**PROBLEM TO WORK ON**
Please lay out the records as a Markdown table, starting at the line that contains "Alle Cookies akzeptieren (400, 839)" and ending at the line that contains "Personnaliser [Personnaliser (fenêtre". Use the columns Number and Entry, give each line its own row, and leave out blank lines and the pictures.
━━━━━━
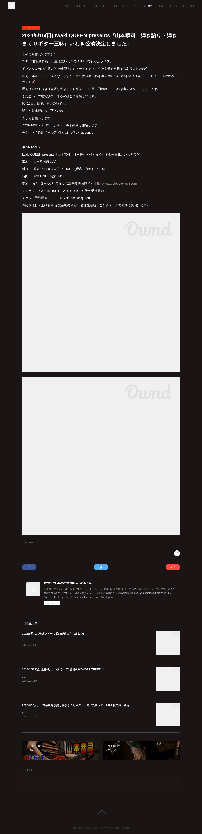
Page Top (101, 812)
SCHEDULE (81, 6)
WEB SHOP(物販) (144, 6)
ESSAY (173, 6)
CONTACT (188, 6)
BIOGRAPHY (100, 6)
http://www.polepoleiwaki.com (116, 183)
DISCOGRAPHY (120, 6)
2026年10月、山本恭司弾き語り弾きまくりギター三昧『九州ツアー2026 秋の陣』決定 (75, 705)
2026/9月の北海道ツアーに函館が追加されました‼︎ (53, 633)
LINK (161, 6)
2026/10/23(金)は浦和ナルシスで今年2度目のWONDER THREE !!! (63, 669)
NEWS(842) (27, 542)
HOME (65, 6)
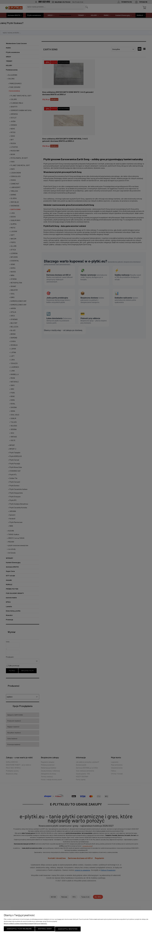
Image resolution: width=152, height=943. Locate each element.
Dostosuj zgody (45, 929)
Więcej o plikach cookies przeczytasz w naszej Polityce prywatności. (25, 924)
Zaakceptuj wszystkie (68, 929)
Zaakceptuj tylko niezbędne (19, 929)
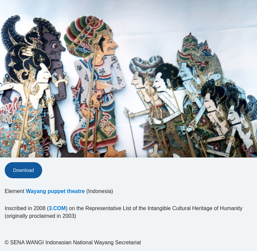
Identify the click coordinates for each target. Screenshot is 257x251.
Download (23, 170)
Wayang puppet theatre (55, 191)
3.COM (57, 208)
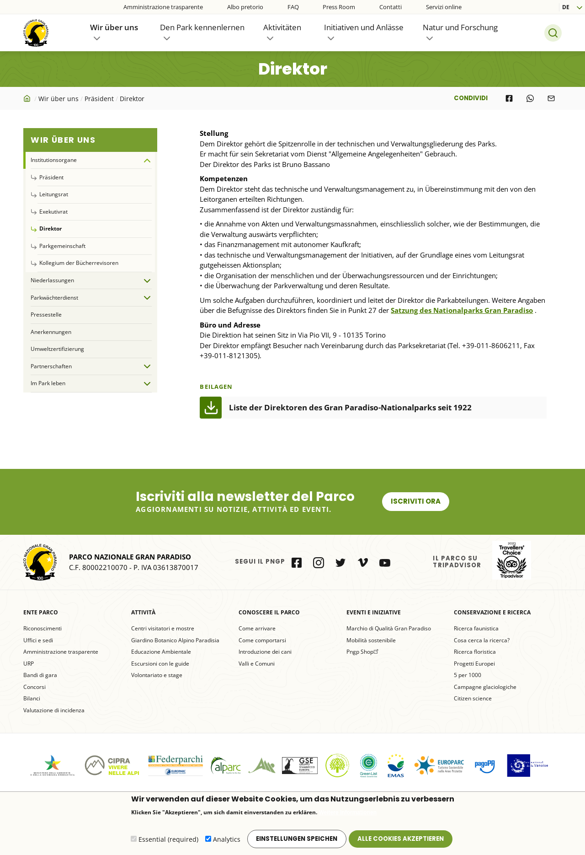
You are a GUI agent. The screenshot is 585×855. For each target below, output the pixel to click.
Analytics (226, 840)
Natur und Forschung (460, 27)
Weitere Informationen (348, 814)
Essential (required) (168, 840)
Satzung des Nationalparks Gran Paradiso (462, 310)
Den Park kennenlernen (202, 27)
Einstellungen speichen (296, 839)
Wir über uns (114, 27)
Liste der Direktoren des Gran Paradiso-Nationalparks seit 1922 (350, 407)
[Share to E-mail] (551, 98)
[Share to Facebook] (509, 98)
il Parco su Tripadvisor (511, 560)
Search (553, 33)
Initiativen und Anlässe (364, 27)
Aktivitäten (282, 27)
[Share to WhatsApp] (530, 98)
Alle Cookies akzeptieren (400, 839)
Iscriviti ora (416, 501)
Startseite (27, 98)
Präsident (99, 98)
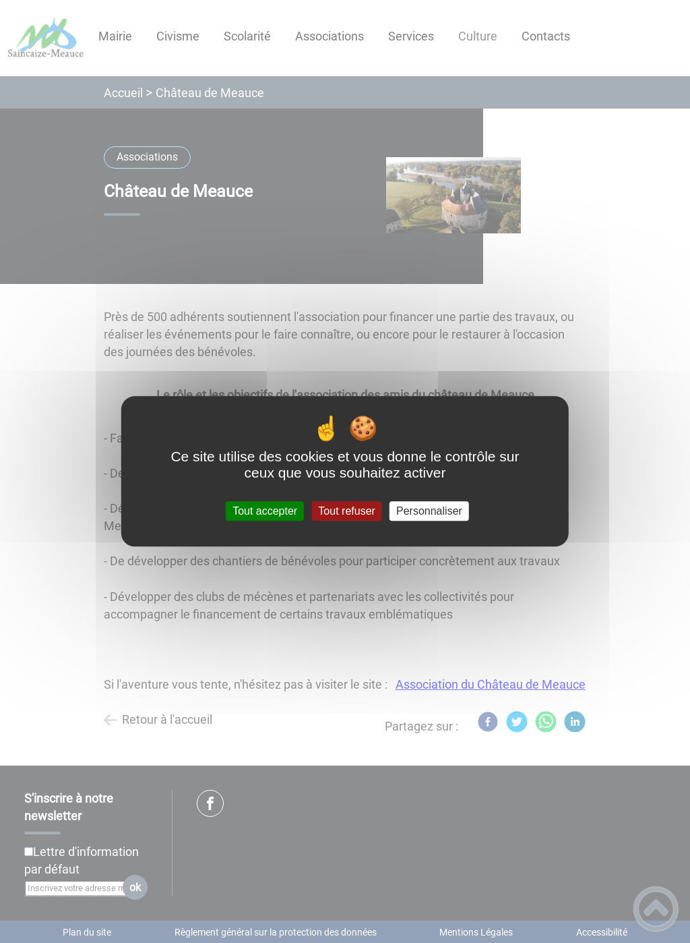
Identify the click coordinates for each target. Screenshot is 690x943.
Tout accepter (264, 511)
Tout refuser (346, 511)
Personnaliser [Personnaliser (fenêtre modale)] (429, 511)
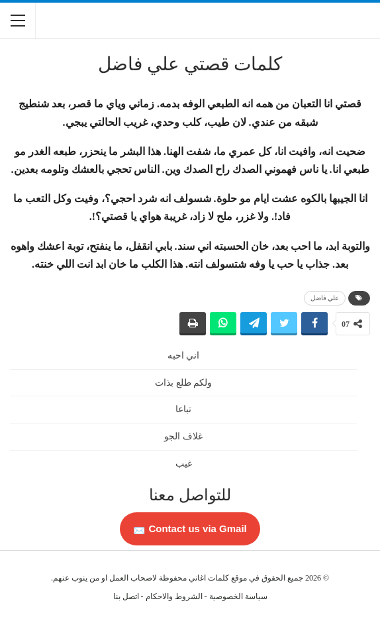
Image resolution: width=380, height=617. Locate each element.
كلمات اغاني (209, 578)
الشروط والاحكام (174, 596)
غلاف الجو (183, 436)
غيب (183, 464)
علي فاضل (325, 298)
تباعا (183, 409)
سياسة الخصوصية (238, 596)
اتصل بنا (126, 596)
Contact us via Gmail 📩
━━━━━━
**RIGHT ANSWER**
| Number | Entry |
|---|---|
| 1 | Alle Cookies akzeptieren (400, 839) |
| 2 | Iscriviti ora (416, 501) |
| 3 | Startseite (27, 98) |
| 4 | Präsident (99, 98) |
| 5 | Identify the click coordinates for each target. Screenshot is 690x943. |
| 6 | Tout accepter (264, 511) |
| 7 | Tout refuser (346, 511) |
| 8 | Personnaliser [Personnaliser (fenêtre modale)] (429, 511) |